CAMP LEMONNIER, Djibouti – More than 30 U.S. State Department officials, representing 12 East Africa countries, joined military leaders from the Combined Joint Task Force Horn of Africa (CJTF-HOA) for an East Africa Security Forum at Camp Lemonnier, Djibouti, Dec. 11-13.
Leaders at CJTF-HOA hosted the forum, which provided a platform for U.S. Department of Defense, U.S. State Department and U.S National Security Council representatives to meet face-to-face to discuss regional security, stability and prosperity.
“Having trilateral discussions between chiefs of mission, with input from our defense attachés, and from the AFRICOM folks stationed here in Djibouti can help us see a little bit clearer where things may be heading, so we’re not caught by surprise,” said Amb. Peter Vrooman, U.S. Ambassador to Rwanda.
The forum also bolstered Defense Department and State Department integration in their efforts to provide stability to African partner nations in the CJTF-HOA combined joint operations area.

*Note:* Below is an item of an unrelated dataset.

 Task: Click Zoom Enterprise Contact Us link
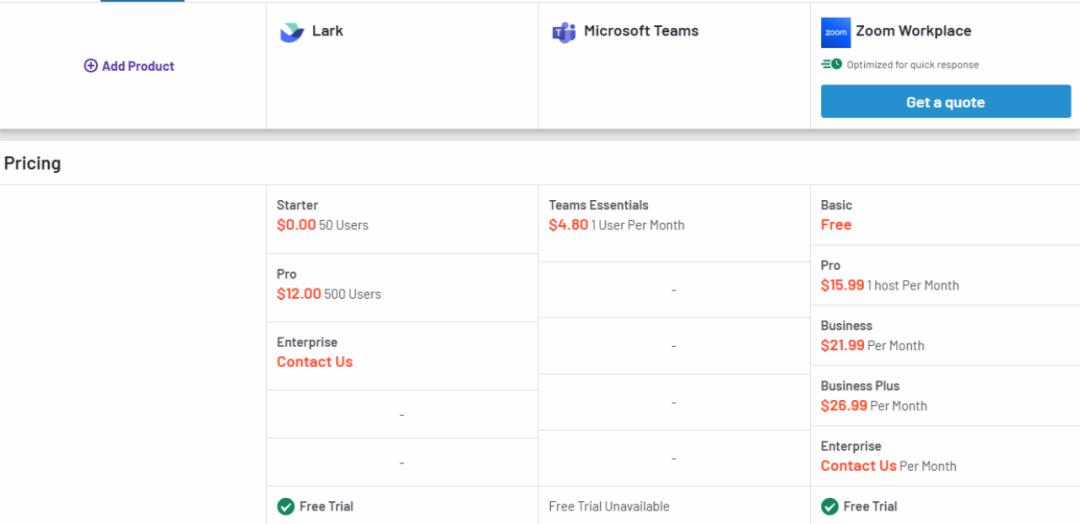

“I learned a lot from my military colleagues these last couple of days,” said Makila James, Deputy Assistant Secretary of State for East Africa and the Sudans, based in Washington D.C. “I’m sure they learned a lot from their state colleagues, and we need to build that civil/military cooperation because that’s the platform for doing all the work we do – whether it’s development, security reform, dealing with security threats, we need to have that cooperation and understand what tools each agency brings to the table.”
Military leaders attending the conference also gained a new understanding for the challenges their State Department colleagues regularly face.
“Travel throughout the twelve East African countries in the CJTF-HOA area of responsibility, for visits with the country teams, can be a challenge,” said Maj. Gen. James D. Craig, commanding general of CJTF-HOA. “The forum provided us with an incredible opportunity to have ambassadors, chargés, and defense attachés from each country in the region, as well as Deputy Assistant Secretary Makila James and National Security Director Luis Mendez, all in the same room to discuss the challenges and opportunities throughout East Africa that affect us all.”
The conference included discussion panels and briefings on a spectrum of topics with the security of East Africa as a main focus. In addition to affording attendees an opportunity to discuss shared concerns, the conference also gave them a chance to share best practices.
“I appreciate the opportunity to pick the brains of my colleagues, and to get their perspective on, in some cases, shared issues that go across our own borders and to see how they’re dealing with them,” said Amb. Deborah Malac, U.S. Ambassador to Uganda. “You can do this over the phone; you can do this by email, but there’s no substitute for face-to-face conversation, which allows for a natural progression of questions to help really explore things more in-depth.”
Other State Department representatives agreed that meeting in-person was critical to meaningful discussion and collaboration between forum attendees.
“The most important thing you learn from a gathering like this is that we have a lot to learn from each other,” James said. “It’s the interagency collaboration that’s so important for our foreign policy.”